We also recognize that all of the Birther bombast and "death panel" disinformation is intended to foment fear and confusion among the most vulnerable among us. Rest assured that the majority of the American people have never questioned your citizenship or your altruistic motives for aspiring to the highest office in the land. we know that you are not a fascist, or a socialist, or a crypto-Muslim bent upon the destruction of our nation. The people who spout such beliefs are either bigots seeking justification for their racial hatred, disingenuous rabble-rousers subverting truth for corporate interests, or sad, gullible innocents deserving our protection from the other two groups.
We also recognize that the right wing's current swift-boat campaign of disinformation against meaningful healthcare reform has a more sinister objective. It seeks to permanently cripple your administration and sabotage your entire agenda for change. As you know, some on the right have admitted as much. Fear and confusion are the clubs with which they mean to decimate legitimate discussion of the real issues confronting our nation. When a Republican leader like Sarah Palin speciously intimates her fear that your "evil" healthcare program will require her disabled child and elderly grandparents be judged fit for life by a governmental "death panel," her supporters believe it.
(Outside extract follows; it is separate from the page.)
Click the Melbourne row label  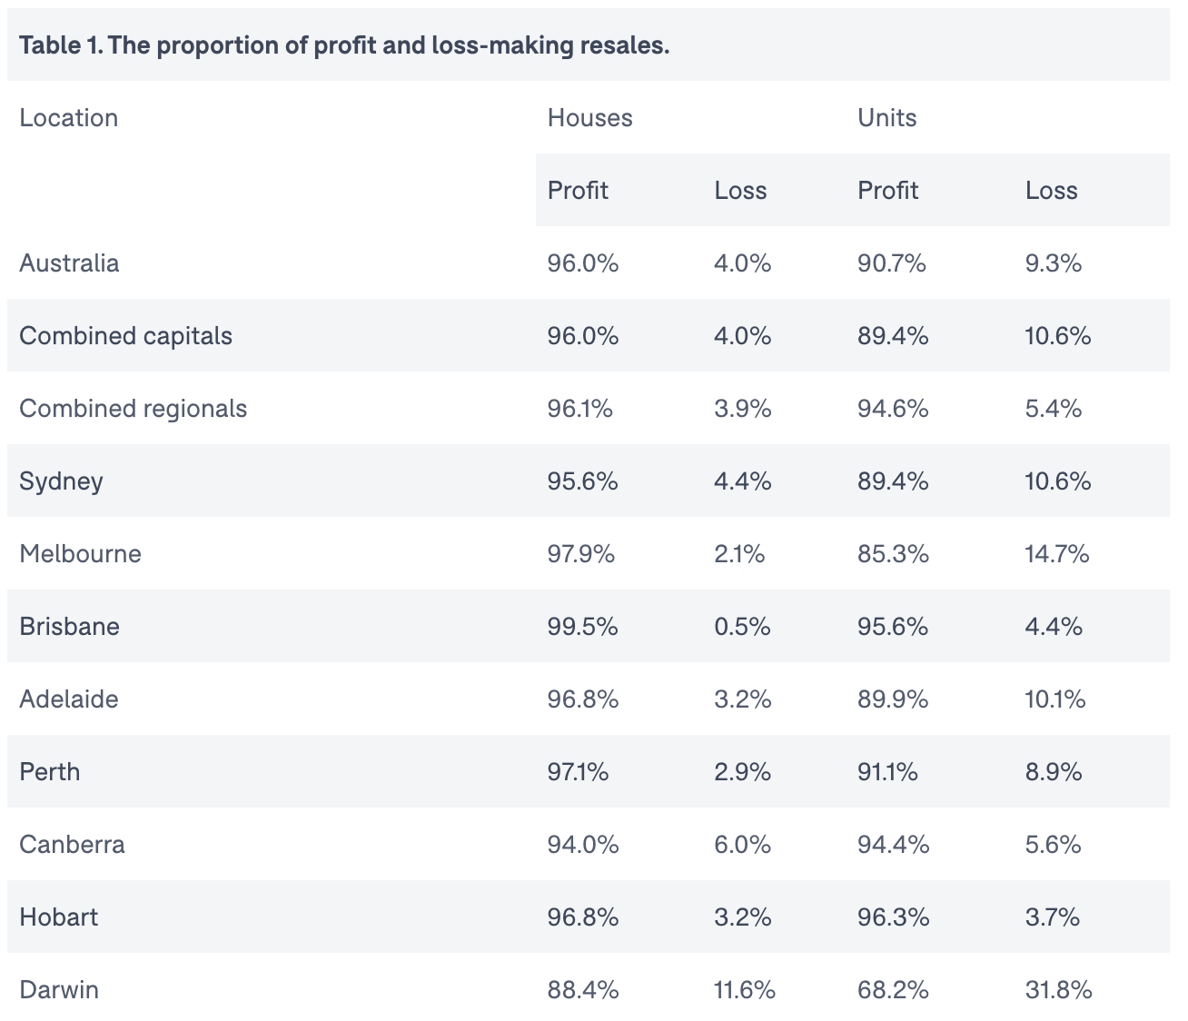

When a Republican pundit as perspicacious as Newt Gingrich feigns to be too confused to deny that mandatory euthanasia is contained in a proposed bill, it's obvious that confusion itself is a strategy. They keep the lies flying like clay pigeons. When one falsehood is shot down, they toss up two more, and confusion rains down like shrapnel.
Unfortunately, the tactic appears to be working. As was the case with John Kerry during the '04 presidential campaign, the proponents of reform are so busy debunking blatant lies, that the truth can no longer be heard. A confused and frightened public now stands on the verge of throwing its hands in the air. If that happens, you and the Democratic majority may as well throw in the towel.
Mr. President, I humbly suggest that it's time for you to stop teaching and start preaching. Hold some rallies in support of healthcare reform. Once again, tell America why we so desperately need this change. Don't let the swift-boaters 'rope-a-dope' you into punching yourself out debunking their lies. Don't let the Republican legislators and Blue Dog Democrats turn you into Ross Perot, tediously explaining the minutia and legalese of one bill versus another. It's all designed to keep you from doing what they fear most: inspiring the American people. Their absurd analogies to Hitler and Nazi campaigns are flimsy preemptive attempts to discourage you from using your most powerful weapon, the bully pulpit. don't let them disarm you.
Counter their fear mongering by rallying the American people around hope.
Once again, it's time to tell America why we need the change and why we need it now. Reassure those of us who put you in office that the change we seek is here. Please, Mr. President, for the sake of the America we can become, it's time to preach like you've never preached before.
Sincerely,
Lynn Manning, Co-founder
Watts Village Theater Company
www.wattsvillagetheater.org
"Of all the forms of inequality, injustice in health is the most shocking, and the most inhumane."